It reveals the realities behind the rise of ‘Muta (temporary) marriage' in Syria, the booming business behind ‘Residence marriages' in Egypt, trafficking, increasing domestic violence as family structures are turned upside down and women become the breadwinners, and abuse by employers in the host country. The report also analyses the ways in which the lack of access to job markets for highly educated refugees in Syria, the lack of access to education for illiterate refugees in Egypt and the male dominance of the reconciliation and justice systems in Somalia, contribute to the exclusion of women and their inability to exercise their human rights. The term ‘survival sex' is now used to describe the sex work an increasing number of young women refugees are driven to.

Farah is an Iraqi refugee living in Syria, separated from her family in Baghdad. She is obsessed with the fear that her family might discover where she is and what she is doing. "I'll commit suicide if they discover the truth of my work, otherwise, my family itself will kill me. I had no other option; we live like the dead. This is not a life for a 15-year-old girl. I'm sure that deep inside, any girl like me has a desire to die." Salwa fled to Syria earlier this year after armed men murdered her husband, who worked as a barber. She turned to prostitution after she failed to find a job in Syria. She says she earns $300 and sometime $500 a week from her new work.

Only nine of the twenty-one member states of the Arab League are party to the 1951 Refugee Convention and its 1967 Optional Protocol.

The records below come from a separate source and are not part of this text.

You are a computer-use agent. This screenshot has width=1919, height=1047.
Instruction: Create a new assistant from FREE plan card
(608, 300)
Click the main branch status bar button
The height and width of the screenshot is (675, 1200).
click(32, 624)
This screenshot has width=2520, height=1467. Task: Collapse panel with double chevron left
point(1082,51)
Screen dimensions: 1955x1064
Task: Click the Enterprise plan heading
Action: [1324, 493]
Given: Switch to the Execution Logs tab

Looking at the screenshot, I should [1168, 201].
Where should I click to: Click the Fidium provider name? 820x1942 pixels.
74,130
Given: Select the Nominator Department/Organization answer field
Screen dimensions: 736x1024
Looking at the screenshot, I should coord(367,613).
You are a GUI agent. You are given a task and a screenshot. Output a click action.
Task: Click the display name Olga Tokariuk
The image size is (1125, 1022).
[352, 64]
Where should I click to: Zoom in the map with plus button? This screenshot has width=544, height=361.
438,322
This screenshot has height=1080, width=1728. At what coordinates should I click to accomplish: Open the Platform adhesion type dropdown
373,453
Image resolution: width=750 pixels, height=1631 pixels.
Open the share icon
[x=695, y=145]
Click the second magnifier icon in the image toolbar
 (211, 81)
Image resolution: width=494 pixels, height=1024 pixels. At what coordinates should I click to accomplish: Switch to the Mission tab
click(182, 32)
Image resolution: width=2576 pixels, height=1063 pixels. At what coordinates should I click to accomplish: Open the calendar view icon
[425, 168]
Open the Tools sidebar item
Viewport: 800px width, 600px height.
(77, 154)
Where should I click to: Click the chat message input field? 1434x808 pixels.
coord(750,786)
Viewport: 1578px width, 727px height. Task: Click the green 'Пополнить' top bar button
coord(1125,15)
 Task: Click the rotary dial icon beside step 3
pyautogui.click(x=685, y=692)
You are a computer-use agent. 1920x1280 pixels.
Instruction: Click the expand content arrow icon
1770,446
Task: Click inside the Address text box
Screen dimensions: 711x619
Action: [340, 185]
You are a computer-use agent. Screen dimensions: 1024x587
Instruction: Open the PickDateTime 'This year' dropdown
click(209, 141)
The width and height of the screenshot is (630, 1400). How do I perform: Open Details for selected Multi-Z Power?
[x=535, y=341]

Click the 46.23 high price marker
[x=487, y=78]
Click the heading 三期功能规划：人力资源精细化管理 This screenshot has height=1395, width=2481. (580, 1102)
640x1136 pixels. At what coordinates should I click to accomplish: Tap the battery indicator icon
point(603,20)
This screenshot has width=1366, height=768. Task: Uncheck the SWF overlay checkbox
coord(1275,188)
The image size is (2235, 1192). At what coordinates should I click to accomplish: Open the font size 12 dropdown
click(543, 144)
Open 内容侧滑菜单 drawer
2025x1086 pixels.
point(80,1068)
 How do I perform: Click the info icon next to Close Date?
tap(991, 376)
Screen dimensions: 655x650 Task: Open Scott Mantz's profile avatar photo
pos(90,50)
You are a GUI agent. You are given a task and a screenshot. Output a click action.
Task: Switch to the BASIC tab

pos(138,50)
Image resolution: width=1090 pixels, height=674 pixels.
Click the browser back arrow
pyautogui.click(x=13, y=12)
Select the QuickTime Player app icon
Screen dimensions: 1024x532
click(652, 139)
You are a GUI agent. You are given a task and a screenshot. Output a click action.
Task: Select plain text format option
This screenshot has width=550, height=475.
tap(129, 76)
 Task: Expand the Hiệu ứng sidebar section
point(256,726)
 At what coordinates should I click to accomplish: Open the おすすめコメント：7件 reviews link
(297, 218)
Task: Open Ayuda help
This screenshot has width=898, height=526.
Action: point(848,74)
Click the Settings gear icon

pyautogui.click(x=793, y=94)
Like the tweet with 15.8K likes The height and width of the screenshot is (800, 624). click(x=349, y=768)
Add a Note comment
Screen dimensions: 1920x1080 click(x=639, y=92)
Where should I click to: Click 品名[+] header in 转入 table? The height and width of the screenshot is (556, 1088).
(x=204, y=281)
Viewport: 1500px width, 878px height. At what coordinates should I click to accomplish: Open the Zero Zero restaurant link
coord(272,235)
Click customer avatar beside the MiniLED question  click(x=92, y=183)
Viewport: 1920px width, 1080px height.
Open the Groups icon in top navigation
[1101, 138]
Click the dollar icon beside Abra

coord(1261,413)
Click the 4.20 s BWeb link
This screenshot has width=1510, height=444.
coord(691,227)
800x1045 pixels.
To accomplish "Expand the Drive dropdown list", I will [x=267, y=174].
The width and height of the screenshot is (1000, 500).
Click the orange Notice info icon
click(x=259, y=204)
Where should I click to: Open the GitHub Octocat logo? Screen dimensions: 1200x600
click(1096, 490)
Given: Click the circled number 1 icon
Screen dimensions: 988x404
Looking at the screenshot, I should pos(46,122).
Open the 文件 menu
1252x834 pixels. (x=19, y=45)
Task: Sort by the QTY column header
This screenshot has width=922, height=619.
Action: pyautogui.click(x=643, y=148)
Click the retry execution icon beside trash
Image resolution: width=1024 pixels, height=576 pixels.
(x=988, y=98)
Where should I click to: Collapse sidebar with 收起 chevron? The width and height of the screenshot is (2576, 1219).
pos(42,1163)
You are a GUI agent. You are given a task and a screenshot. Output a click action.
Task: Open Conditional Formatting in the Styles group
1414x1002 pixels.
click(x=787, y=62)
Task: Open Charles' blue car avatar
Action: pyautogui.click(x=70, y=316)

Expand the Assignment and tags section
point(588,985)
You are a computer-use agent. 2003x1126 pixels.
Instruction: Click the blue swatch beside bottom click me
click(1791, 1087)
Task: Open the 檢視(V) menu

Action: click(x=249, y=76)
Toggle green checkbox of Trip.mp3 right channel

Each section of this report analyses the specific ways in which the under-resourcing of the United Nations Relief and Works Agency (UNWRA), the interplay between international agencies such as UNHCR and national governments, the inadequacy of international legislation in the light of current conflicts, and the cultural, economic and political environment in each country exacerbate the fundamental discrimination faced by refugee and stateless women.

In each of the five countries dealt with, the Arab women authors - all of whom live and work in the region - offer specific recommendations for how to promote the human rights of the millions of refugee and stateless women in their midst.